Multiscaling a Graph-based Dataspace
Keywords:
multiscale, dataspace, data integrationAbstract
Biologists increasingly need a unified view to understand and discover relationships among data elements scattered along data sources with different levels of heterogeneity.
Existing approaches usually adopt ad-hoc heavyweight integration strategies, requiring a costly upfront effort involving a monolithic chain of steps to handle specific formats/schemas, with low or no reuse.
Based on several previous work on data integration for data analysis, this work discusses the conception of a multiscale-based dataspace architecture, called LinkedScales. It departs from
the notion of integration-scales within a dataspace, and defines a systematic and progressive integration process via graph-based transformations over a graph database. LinkedScales aims to provide a homogeneous view of heterogeneous sources, allowing systems to reach and produce different integration levels on demand, going from raw representations (lower scales) towards ontology-like structures (higher scales).

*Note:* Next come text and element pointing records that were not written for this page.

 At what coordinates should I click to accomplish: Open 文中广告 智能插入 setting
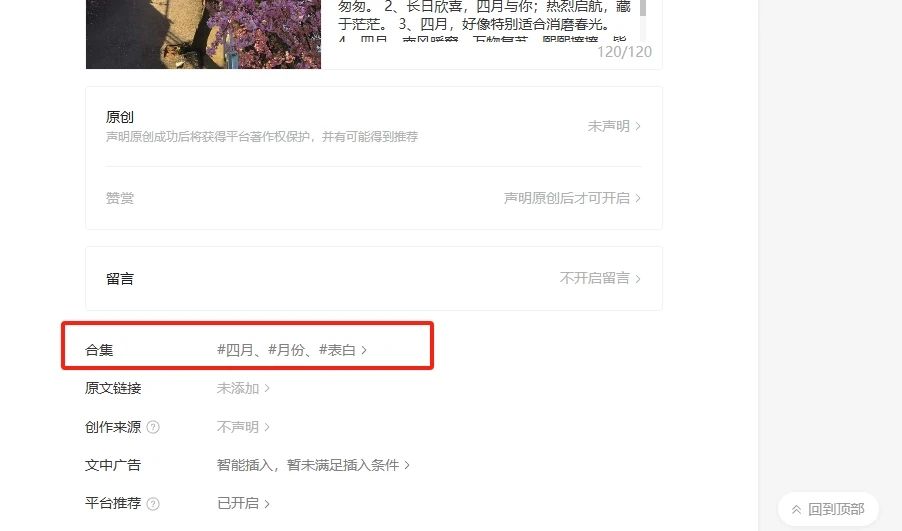click(x=313, y=465)

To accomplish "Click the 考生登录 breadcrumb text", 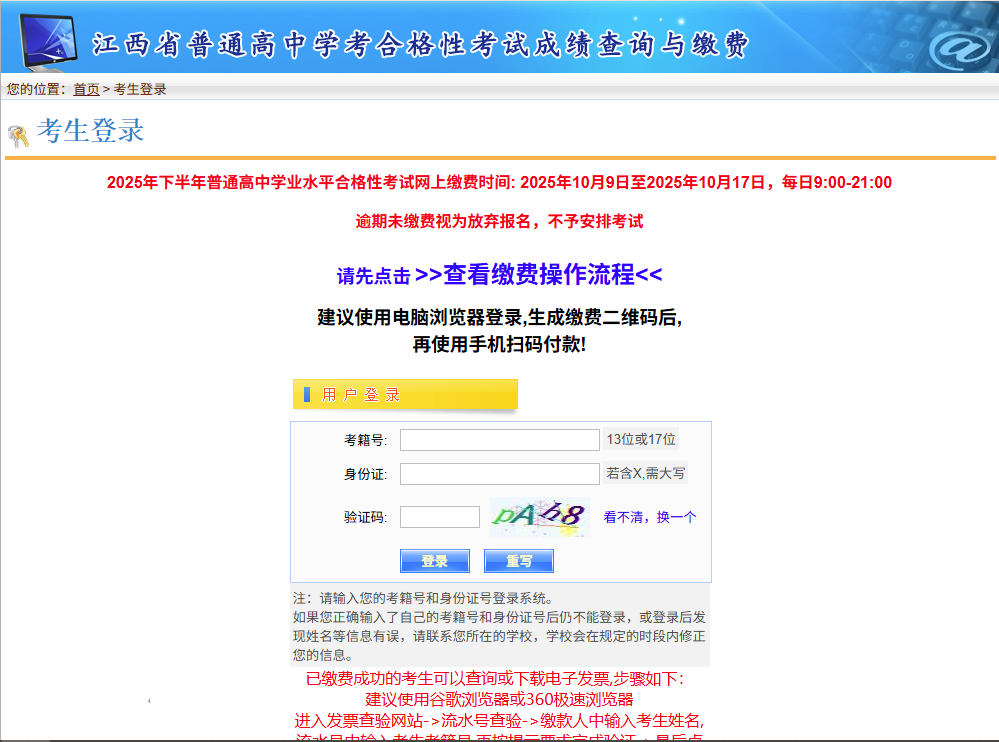I will [140, 89].
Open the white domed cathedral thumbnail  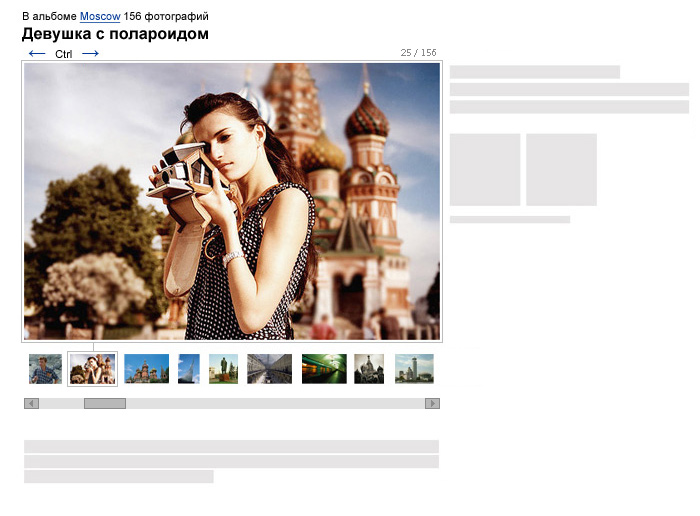369,369
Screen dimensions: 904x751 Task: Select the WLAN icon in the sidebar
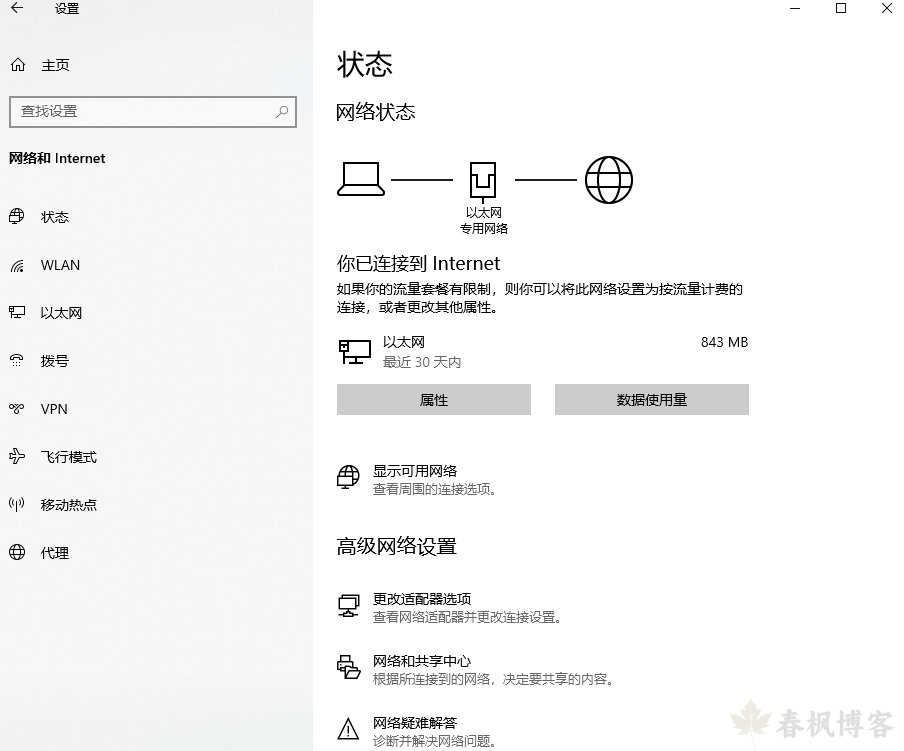(20, 265)
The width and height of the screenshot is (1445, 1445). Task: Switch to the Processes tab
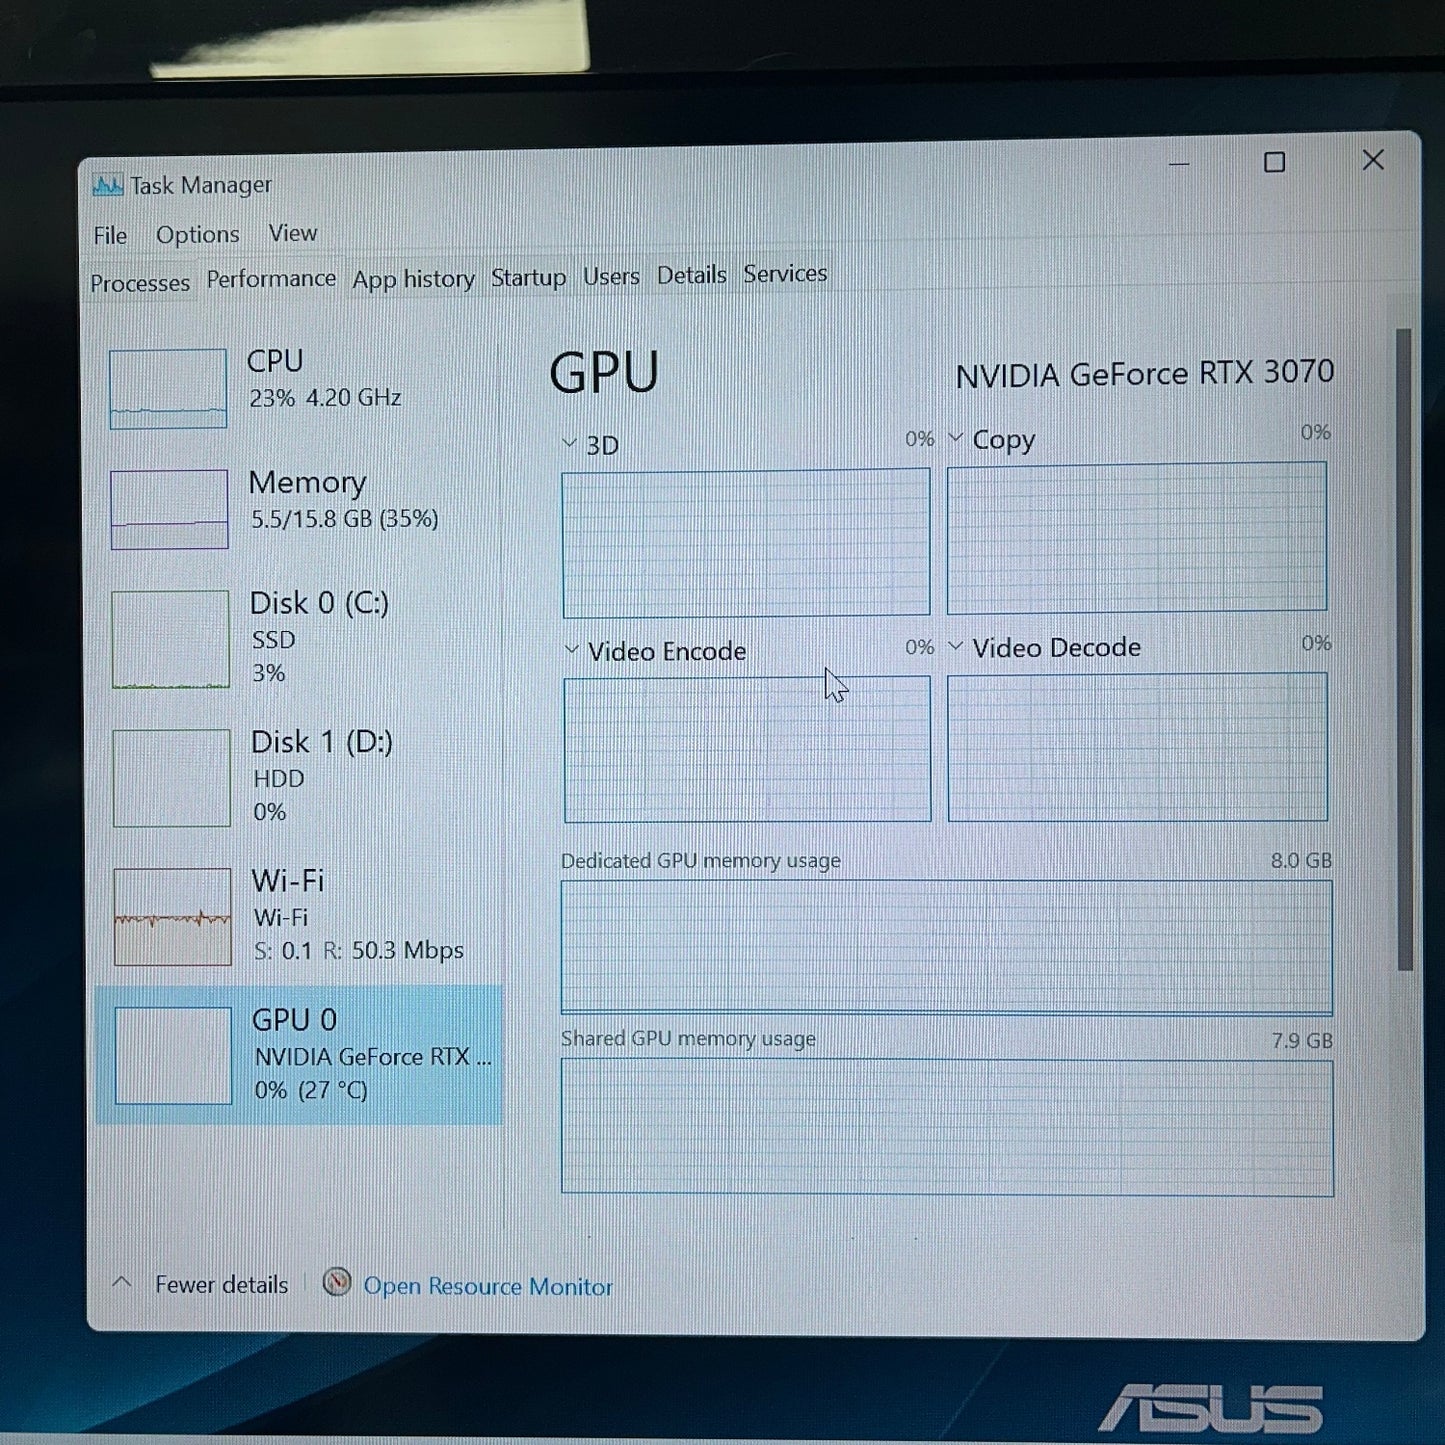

Although the proposed framework can be extended to several scenarios, this work focuses on the biology domain addressing the organism-centric analysis scenario. This paper details inner aspects of the architecture and its transformation process and introduces the Multiscale Transformation Graph, which tracks the transformation process among scales, enabling traceability. Obtained results reveal the viability of the framework and its implementation to integrate relevant resources for the organism-centric domain.